### REQUIRED ACTION
For the records below, say how many lines contain the string "status". Give the number only.

[Stored data entries]
══════════════════════════════

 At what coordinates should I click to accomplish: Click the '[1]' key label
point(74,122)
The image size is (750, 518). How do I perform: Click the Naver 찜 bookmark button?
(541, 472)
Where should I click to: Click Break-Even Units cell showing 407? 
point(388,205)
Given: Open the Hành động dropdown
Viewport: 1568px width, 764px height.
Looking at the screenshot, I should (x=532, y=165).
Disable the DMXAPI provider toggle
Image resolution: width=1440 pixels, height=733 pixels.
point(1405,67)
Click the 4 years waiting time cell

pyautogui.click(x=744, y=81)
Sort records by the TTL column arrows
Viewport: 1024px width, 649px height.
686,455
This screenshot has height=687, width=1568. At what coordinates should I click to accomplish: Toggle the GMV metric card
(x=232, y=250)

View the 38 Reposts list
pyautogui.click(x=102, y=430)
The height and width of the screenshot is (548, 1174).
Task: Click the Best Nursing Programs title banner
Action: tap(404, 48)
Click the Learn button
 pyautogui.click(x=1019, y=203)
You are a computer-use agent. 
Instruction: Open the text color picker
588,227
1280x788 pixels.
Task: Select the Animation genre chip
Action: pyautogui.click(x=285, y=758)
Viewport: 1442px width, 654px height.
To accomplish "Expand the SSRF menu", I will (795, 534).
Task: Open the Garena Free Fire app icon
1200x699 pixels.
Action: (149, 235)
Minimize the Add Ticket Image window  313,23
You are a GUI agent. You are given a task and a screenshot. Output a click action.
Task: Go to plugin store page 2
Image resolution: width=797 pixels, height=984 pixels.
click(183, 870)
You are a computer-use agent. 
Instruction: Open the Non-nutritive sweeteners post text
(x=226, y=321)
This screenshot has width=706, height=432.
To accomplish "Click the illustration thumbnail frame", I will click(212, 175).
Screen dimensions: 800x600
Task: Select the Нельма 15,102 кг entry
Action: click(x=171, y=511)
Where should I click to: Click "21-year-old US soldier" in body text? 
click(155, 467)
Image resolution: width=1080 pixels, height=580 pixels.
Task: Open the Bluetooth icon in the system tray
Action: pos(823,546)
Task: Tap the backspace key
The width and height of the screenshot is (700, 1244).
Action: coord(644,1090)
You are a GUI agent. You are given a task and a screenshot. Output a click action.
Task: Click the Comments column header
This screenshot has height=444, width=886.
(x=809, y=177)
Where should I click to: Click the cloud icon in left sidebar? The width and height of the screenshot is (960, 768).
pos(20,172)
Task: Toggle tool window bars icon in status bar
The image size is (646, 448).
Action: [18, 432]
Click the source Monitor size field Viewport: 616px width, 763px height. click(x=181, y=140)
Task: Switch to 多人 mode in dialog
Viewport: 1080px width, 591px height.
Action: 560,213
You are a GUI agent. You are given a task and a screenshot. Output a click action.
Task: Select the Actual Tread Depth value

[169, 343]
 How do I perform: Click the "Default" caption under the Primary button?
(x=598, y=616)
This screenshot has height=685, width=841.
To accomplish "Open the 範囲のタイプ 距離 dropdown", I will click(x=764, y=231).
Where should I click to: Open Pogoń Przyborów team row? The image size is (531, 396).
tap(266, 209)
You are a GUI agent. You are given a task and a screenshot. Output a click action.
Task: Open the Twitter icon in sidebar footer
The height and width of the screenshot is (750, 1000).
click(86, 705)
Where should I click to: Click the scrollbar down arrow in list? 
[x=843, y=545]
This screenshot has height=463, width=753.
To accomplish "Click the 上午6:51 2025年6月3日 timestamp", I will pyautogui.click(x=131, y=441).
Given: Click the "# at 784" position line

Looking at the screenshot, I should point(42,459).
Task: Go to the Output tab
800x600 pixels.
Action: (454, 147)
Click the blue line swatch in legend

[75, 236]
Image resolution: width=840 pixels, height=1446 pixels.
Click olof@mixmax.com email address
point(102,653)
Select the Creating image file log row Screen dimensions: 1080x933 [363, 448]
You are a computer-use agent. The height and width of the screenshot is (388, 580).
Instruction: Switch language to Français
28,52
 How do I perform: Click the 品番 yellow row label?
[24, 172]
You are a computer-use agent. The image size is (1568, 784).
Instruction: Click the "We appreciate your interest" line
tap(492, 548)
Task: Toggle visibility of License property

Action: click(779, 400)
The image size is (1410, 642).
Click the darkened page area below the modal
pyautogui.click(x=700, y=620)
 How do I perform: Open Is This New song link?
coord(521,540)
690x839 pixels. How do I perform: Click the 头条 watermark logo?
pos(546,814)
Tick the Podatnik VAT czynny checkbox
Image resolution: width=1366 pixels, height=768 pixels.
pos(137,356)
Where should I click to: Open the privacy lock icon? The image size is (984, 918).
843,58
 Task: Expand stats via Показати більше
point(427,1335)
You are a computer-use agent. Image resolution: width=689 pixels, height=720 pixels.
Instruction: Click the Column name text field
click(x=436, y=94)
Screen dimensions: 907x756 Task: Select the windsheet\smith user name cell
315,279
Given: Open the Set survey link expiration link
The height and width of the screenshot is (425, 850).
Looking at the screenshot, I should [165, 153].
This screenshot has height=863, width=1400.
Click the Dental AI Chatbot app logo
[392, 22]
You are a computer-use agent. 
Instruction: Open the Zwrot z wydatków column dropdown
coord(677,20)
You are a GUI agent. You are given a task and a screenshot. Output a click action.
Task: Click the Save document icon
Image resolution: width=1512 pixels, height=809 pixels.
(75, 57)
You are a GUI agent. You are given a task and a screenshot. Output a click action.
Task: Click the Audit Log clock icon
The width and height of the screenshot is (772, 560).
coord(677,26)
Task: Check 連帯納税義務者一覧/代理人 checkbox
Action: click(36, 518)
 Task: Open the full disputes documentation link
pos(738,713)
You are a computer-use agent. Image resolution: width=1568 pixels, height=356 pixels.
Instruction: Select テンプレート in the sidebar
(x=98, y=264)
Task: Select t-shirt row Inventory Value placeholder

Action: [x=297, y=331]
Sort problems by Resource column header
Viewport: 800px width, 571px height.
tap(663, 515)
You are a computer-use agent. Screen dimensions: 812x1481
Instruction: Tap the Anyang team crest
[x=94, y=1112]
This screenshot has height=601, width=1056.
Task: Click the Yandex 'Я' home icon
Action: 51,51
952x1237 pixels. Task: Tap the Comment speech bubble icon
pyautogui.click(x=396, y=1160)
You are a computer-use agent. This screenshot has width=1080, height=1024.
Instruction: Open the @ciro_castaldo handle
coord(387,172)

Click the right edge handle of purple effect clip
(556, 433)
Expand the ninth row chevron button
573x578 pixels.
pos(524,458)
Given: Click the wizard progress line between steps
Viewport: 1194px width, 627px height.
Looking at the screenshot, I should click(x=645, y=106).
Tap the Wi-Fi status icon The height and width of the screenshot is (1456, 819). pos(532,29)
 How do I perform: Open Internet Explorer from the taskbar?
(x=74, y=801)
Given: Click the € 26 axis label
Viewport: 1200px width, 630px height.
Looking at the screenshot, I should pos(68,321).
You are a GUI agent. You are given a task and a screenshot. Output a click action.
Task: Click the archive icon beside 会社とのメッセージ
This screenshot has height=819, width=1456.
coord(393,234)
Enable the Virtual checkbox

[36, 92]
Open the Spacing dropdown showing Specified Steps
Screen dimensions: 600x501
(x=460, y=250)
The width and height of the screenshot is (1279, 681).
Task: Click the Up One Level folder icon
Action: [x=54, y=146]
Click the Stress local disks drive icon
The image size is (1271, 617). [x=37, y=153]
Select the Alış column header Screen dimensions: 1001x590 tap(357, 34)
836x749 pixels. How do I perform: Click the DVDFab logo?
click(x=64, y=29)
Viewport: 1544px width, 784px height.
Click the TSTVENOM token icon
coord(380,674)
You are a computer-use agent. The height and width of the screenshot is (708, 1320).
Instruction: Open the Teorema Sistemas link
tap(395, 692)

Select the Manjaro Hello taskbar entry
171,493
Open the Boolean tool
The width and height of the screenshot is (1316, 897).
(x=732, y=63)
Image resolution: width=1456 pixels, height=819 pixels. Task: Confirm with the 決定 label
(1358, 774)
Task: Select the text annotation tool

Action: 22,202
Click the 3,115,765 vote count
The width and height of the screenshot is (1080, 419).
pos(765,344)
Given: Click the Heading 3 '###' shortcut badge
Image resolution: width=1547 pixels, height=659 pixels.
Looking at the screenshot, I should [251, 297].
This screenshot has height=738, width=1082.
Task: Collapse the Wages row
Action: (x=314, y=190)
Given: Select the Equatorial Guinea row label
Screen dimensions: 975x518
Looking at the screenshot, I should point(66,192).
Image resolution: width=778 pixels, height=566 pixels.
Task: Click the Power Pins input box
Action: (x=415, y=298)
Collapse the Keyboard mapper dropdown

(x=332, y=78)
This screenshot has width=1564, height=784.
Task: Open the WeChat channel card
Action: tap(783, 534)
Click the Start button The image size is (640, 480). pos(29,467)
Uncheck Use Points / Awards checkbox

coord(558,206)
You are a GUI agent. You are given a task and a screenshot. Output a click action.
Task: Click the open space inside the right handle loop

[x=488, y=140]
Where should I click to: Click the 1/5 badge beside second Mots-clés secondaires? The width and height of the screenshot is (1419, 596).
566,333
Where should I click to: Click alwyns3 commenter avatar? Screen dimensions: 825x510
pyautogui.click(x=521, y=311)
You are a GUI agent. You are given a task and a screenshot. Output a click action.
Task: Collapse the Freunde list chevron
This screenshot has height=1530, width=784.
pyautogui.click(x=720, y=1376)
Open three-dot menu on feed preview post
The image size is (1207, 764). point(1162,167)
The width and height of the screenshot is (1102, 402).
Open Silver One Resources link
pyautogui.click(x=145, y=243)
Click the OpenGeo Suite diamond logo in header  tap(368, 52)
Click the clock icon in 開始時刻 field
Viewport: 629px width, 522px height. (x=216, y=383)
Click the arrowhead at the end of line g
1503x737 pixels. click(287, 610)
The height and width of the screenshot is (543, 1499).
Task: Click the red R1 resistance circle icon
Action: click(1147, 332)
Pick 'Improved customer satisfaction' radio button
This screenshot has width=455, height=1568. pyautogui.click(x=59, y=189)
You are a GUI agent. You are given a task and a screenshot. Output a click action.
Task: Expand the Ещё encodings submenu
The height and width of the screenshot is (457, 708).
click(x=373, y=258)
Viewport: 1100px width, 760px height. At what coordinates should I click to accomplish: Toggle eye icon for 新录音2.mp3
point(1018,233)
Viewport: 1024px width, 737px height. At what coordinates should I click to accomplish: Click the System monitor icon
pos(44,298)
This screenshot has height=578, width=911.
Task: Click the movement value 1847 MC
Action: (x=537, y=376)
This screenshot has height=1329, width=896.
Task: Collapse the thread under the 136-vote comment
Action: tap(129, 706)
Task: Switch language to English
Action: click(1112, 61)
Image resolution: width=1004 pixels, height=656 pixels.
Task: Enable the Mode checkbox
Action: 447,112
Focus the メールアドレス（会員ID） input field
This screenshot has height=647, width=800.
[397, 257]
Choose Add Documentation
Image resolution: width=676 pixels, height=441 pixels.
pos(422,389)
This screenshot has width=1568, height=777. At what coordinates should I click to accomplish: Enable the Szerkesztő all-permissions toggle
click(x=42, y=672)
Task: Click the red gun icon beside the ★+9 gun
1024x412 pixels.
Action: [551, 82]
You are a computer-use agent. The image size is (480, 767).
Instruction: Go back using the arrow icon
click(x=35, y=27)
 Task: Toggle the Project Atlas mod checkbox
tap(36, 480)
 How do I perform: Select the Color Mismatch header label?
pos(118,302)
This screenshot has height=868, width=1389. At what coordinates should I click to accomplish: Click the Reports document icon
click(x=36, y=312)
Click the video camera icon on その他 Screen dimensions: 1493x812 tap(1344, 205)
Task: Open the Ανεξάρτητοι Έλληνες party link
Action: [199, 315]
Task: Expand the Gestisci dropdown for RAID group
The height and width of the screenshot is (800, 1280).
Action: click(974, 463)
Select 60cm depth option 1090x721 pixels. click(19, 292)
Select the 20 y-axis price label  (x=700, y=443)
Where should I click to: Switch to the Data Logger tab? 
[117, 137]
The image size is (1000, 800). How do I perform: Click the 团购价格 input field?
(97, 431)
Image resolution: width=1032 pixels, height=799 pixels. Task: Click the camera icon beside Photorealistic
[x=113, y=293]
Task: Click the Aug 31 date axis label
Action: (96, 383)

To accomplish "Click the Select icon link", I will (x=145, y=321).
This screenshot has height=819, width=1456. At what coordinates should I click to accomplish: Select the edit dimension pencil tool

══════════════════════════════

### ANSWER SPACE
2